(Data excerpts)
· · · · ·

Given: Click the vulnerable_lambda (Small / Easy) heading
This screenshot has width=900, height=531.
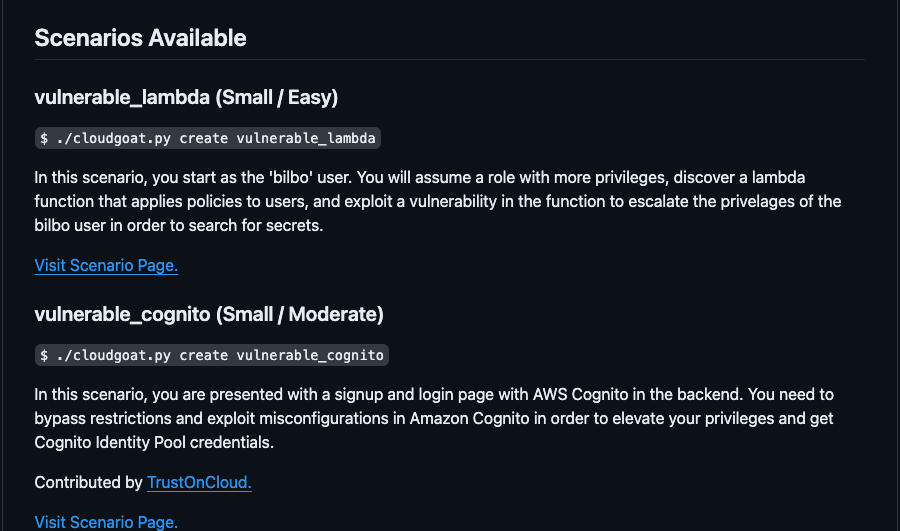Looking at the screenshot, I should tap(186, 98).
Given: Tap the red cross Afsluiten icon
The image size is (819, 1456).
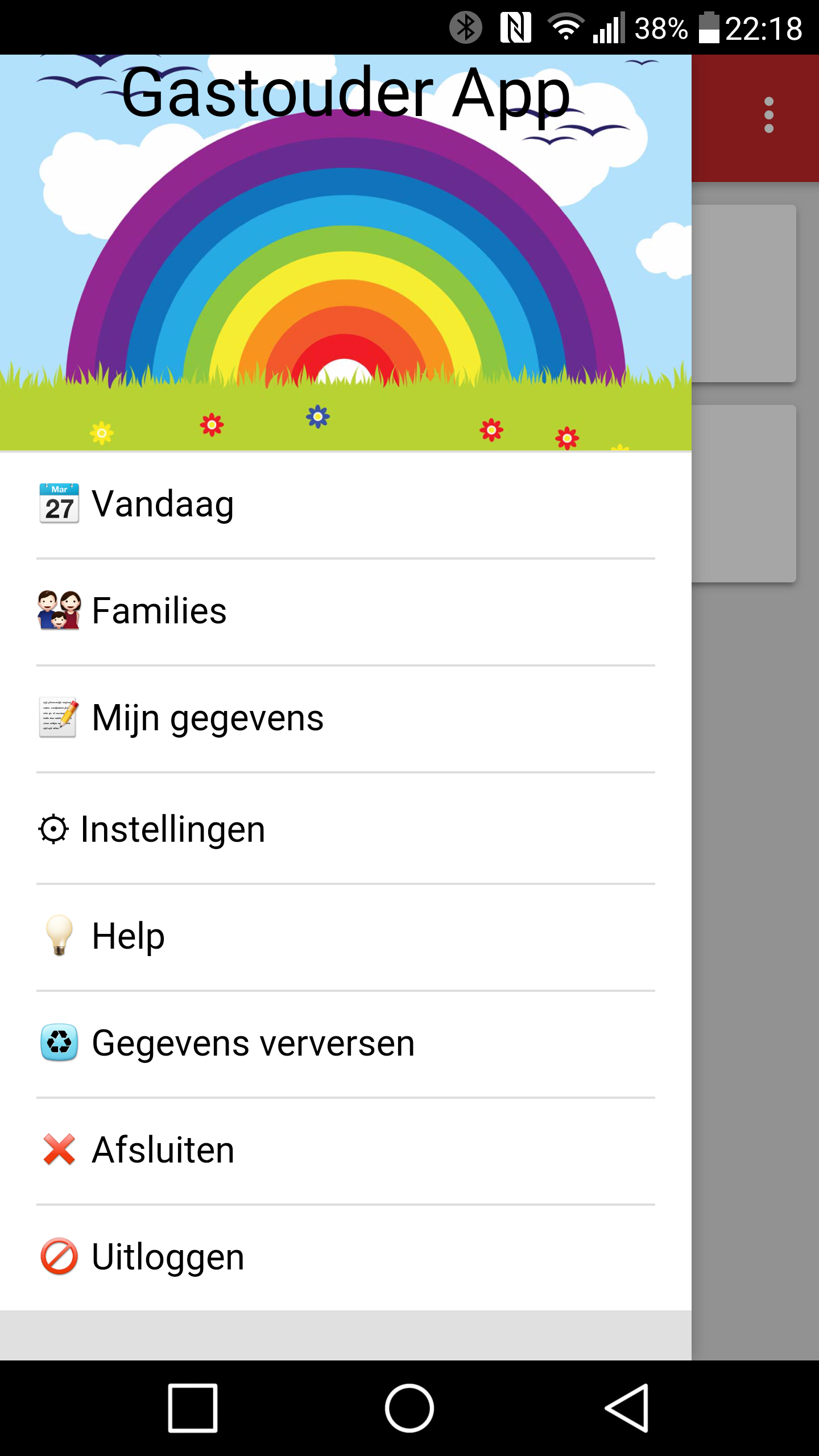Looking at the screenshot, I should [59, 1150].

· · · · ·

Task item —
What is needed is an exact reproduction of the data, pictures excluded.

Your solution —
Given: Click the vulnerable_lambda (Small / Easy) heading
This screenshot has width=900, height=531.
Looking at the screenshot, I should tap(186, 98).
Given: Tap the red cross Afsluiten icon
The image size is (819, 1456).
Looking at the screenshot, I should [59, 1150].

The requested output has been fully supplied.